ARTICLE DE L'ANCIEN BLOG en date du 16 décembre 2009
A l'école des éclaireurs pisteurs cosaques!
Parmi les sciences guerrières de la culture cosaque, l'une des plus
pointues et intéressantes mais pas la plus connue est incontestablement
la science du pistage. En effet, les cosaques ont toujours eu une très
bonne réputation d'éclaireurs, et parmi ceux ci, quelques uns(1) furent
d'excellents pisteurs, notamment dans pour la chasse ou pour contrôler la ligne du front du Caucase en leur temps. Dans ce petit article, nous allons passer en revue l'origine et les spécificités des traditions d'éclaireurs pisteurs cosaques en passionné du pistage que je suis (exercant moi-même le métier et ayant eu contact avec d'autres traditions dans le domaine, dont japonaises).
Une brève histoire des cosaques
La tradition du pisteur en cosaquerie remonte à des temps
immémoriaux (non en faite(2), pas si loin que ça : dans les environs du
15eme siècle!) suite à l’ethnogenèse des peuplades cosaques. Ces
dernières trouvent leur origine dans les descendants des varègues,
vikings descendus par les fleuves et rivières s'étant installés des
comptoirs commerciaux en Ukraine, et dans le Sud de la Russie au cours
du 8eme et 9eme siècle. Avec le temps, ils se sont métissés aux locaux,
principalement des tatars, et donneront ce qu'on appelle des
proto-cosaques. Par la suite, ils seront rejoins par une multitude
d'esclaves fuyant le servage, et des diverses peuplades nomades avides
de liberté. On distinguera alors 4 grands créations de "peuplades"
spontanées : Les cosaques du sud de l'Ukraine (futurs cosaques
zaporogues), les cosaques du Don, les cosaques du Terek et les cosaques
de l'Oural. Ces sont ces mêmes peuplades qui donneront naissances bien
plus tard aux futures armées peuples de l'Armée impériale russe si bien
connue en occident! L'ensemble des savoirs de vie sur le terrain de ces
peuplades métissées est à l'origine même de la science du pistage chez
les cosaques. C'est bien entendu très raccourci, l'histoire d'un peuple
ne pouvant reposer sur quelques lignes...
Territoires cosaques en 1914
Le cosaque est un Homme de la Nature : Le pistage de chasse
Héritiers des nombreuses peuplades ancestrales les composant, le pistage est de manière générale une discipline pratiquée par
tout bon cosaque digne de ce nom, le cosaque étant avant tout autre
chose un Homme de la Nature. C'est donc tout petit que le jeune cosaque
partant régulièrement à la chasse avec sa famille (pour subvenir à leurs
besoins alimentaire), débute son apprentissage du pistage : dénicher
les lieux de vie des animaux, savoir qui ils sont et comment ils vivent
(habitude de lever et de coucher, lieux de gagnage, comportement type
etc...) pour les piéger (héritage des savoirs ancestraux des peuplades de L'Oural comme les Bashkirs, ou de Sibérie), ou les tirer au fusil le cas échéant.

#### [DONNÉES D'ENTRÉE]
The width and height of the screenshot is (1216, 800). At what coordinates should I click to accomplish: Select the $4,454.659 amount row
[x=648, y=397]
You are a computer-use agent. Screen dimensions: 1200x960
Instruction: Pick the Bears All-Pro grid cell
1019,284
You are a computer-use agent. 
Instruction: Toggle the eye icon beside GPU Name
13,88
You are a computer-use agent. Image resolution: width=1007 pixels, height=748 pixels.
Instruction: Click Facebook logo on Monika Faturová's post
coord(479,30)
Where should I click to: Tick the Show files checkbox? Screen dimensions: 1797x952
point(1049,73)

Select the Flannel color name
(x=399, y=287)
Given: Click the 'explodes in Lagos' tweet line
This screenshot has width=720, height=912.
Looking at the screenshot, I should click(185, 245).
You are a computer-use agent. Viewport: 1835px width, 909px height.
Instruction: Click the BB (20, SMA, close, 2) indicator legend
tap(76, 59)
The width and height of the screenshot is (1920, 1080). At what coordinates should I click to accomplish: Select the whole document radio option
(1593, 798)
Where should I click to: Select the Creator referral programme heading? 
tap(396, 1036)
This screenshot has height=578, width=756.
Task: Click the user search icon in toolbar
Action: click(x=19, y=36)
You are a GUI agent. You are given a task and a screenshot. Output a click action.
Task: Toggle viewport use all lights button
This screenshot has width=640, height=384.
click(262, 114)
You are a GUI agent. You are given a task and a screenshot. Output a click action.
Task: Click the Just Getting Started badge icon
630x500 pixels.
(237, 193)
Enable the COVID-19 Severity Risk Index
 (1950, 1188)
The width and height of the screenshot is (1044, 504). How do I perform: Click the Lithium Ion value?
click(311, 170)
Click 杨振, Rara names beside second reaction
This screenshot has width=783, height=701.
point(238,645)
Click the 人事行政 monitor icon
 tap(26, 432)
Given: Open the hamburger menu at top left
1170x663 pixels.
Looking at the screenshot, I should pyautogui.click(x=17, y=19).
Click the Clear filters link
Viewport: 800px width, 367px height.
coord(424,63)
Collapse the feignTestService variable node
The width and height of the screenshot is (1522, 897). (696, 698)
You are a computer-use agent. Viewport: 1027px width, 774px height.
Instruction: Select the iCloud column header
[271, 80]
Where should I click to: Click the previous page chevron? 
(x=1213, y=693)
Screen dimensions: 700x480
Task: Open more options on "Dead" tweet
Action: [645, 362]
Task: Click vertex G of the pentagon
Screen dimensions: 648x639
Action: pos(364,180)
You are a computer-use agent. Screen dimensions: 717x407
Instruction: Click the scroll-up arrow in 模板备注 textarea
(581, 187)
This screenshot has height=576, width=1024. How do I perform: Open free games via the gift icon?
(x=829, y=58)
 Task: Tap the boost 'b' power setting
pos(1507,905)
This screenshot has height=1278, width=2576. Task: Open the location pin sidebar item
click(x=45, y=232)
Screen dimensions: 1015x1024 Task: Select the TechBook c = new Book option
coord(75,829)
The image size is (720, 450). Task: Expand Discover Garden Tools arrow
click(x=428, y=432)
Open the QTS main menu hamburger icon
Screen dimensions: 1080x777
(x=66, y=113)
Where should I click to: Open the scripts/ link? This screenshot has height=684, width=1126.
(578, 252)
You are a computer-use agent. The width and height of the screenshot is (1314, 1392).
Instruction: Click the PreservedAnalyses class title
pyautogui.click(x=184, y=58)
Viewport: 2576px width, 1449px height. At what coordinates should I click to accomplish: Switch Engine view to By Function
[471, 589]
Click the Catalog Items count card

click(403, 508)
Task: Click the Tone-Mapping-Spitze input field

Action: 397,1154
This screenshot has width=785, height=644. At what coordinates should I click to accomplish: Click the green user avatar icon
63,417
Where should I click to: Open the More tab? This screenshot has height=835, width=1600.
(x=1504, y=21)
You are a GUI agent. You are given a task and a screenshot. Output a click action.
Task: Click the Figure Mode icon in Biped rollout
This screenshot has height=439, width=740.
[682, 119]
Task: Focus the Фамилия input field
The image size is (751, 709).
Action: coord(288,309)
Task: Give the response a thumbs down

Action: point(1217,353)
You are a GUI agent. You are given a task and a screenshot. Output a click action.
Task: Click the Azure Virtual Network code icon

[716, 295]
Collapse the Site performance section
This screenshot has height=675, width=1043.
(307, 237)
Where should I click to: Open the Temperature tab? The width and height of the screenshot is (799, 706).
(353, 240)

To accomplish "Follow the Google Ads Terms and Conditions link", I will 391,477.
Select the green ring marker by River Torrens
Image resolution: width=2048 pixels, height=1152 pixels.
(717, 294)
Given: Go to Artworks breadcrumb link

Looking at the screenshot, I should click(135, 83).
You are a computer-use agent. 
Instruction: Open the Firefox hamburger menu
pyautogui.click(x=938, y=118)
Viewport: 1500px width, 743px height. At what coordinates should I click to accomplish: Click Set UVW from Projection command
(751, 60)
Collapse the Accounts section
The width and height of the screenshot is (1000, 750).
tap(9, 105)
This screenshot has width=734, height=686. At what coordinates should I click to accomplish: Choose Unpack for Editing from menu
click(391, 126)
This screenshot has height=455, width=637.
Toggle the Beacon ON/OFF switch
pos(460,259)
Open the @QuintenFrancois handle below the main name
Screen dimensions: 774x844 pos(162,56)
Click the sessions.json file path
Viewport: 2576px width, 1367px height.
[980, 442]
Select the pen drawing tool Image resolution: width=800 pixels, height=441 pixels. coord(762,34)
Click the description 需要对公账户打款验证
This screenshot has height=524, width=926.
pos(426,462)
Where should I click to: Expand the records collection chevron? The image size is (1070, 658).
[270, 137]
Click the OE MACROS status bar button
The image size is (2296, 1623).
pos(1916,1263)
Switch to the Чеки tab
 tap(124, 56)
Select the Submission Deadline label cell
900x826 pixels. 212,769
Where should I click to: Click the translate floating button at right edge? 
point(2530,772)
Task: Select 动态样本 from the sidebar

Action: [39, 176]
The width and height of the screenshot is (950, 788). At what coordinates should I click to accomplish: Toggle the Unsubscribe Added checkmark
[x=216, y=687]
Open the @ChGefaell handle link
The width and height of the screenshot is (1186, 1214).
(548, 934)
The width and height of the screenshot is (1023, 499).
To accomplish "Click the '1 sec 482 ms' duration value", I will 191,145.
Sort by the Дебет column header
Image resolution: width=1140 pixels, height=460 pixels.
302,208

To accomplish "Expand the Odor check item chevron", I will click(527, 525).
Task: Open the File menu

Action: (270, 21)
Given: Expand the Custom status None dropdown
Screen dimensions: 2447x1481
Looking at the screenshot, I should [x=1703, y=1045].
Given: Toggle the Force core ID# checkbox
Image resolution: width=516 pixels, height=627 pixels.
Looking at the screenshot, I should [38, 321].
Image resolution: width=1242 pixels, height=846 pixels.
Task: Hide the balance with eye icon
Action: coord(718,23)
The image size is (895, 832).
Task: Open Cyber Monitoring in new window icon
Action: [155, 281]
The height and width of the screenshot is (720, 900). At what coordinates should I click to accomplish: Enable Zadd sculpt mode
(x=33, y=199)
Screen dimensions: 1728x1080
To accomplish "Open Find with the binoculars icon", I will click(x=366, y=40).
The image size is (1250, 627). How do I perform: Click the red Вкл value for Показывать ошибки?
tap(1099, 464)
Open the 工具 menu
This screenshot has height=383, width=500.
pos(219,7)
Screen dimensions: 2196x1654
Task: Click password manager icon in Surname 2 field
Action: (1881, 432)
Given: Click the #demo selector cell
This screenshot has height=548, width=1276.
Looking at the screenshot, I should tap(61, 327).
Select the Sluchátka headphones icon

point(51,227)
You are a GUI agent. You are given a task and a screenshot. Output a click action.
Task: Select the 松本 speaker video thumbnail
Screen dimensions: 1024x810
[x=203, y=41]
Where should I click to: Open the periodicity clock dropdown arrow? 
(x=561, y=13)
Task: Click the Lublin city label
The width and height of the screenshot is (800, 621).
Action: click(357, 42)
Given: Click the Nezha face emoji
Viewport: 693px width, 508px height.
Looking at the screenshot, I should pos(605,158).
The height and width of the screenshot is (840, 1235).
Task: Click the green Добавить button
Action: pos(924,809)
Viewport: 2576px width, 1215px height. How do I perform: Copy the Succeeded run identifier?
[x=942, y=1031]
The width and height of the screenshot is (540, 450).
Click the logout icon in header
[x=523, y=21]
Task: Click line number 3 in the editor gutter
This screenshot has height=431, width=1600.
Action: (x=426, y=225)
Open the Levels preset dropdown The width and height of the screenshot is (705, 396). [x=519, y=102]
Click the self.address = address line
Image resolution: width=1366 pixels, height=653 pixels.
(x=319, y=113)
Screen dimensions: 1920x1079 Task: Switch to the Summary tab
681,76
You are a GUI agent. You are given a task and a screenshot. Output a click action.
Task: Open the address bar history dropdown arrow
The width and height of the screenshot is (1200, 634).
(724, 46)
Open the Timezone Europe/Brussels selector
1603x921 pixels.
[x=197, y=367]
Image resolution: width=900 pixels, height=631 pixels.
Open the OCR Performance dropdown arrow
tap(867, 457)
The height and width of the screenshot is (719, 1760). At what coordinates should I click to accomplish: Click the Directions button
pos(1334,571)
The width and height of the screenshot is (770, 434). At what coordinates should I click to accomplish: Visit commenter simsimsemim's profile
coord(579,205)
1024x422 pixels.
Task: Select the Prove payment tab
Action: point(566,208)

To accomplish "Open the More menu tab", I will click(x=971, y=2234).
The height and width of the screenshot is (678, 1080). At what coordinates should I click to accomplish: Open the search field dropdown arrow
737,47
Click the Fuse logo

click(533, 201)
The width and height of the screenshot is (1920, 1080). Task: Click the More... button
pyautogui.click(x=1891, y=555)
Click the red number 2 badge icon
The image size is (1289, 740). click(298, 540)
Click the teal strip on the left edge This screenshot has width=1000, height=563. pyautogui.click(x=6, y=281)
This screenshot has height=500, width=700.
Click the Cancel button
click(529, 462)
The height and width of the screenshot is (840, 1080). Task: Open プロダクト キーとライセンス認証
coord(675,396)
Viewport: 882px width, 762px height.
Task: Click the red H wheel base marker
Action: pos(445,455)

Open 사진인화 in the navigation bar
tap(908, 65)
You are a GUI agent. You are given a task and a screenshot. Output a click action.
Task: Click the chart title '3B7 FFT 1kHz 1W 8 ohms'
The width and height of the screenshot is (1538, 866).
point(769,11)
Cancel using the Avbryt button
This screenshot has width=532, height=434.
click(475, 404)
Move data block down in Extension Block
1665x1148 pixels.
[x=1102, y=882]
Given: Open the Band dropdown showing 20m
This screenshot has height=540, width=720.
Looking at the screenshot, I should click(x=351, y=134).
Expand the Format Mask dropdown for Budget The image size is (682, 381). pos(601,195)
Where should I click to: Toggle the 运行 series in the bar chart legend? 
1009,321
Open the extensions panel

#### [EXERCICES À FAIRE]
1) D'après l'article sur les pisteurs cosaques, à quel siècle environ remonte la tradition du pisteur chez les cosaques ?
2) Modifiez la partie des enregistrements qui commence à la ligne contenant « Where should I click to: Open the More » et se termine à la ligne contenant « click(391, 126) », ces deux lignes comprises. Remplacez « Temperature » par « Humidity », ne changez rien d'autre, puis redonnez uniquement ces lignes.

#### [RÉPONSES PAR EXERCICE]
1) Aux environs du 15e siècle.

2)
Where should I click to: Open the More tab? This screenshot has height=835, width=1600.
(x=1504, y=21)
You are a GUI agent. You are given a task and a screenshot. Output a click action.
Task: Click the Figure Mode icon in Biped rollout
This screenshot has height=439, width=740.
[682, 119]
Task: Focus the Фамилия input field
The image size is (751, 709).
Action: coord(288,309)
Task: Give the response a thumbs down

Action: point(1217,353)
You are a GUI agent. You are given a task and a screenshot. Output a click action.
Task: Click the Azure Virtual Network code icon

[716, 295]
Collapse the Site performance section
This screenshot has height=675, width=1043.
(307, 237)
Where should I click to: Open the Humidity tab? The width and height of the screenshot is (799, 706).
(353, 240)

To accomplish "Follow the Google Ads Terms and Conditions link", I will 391,477.
Select the green ring marker by River Torrens
Image resolution: width=2048 pixels, height=1152 pixels.
(717, 294)
Given: Go to Artworks breadcrumb link

Looking at the screenshot, I should click(135, 83).
You are a computer-use agent. 
Instruction: Open the Firefox hamburger menu
pyautogui.click(x=938, y=118)
Viewport: 1500px width, 743px height. At what coordinates should I click to accomplish: Click Set UVW from Projection command
(751, 60)
Collapse the Accounts section
The width and height of the screenshot is (1000, 750).
tap(9, 105)
This screenshot has width=734, height=686. At what coordinates should I click to accomplish: Choose Unpack for Editing from menu
click(391, 126)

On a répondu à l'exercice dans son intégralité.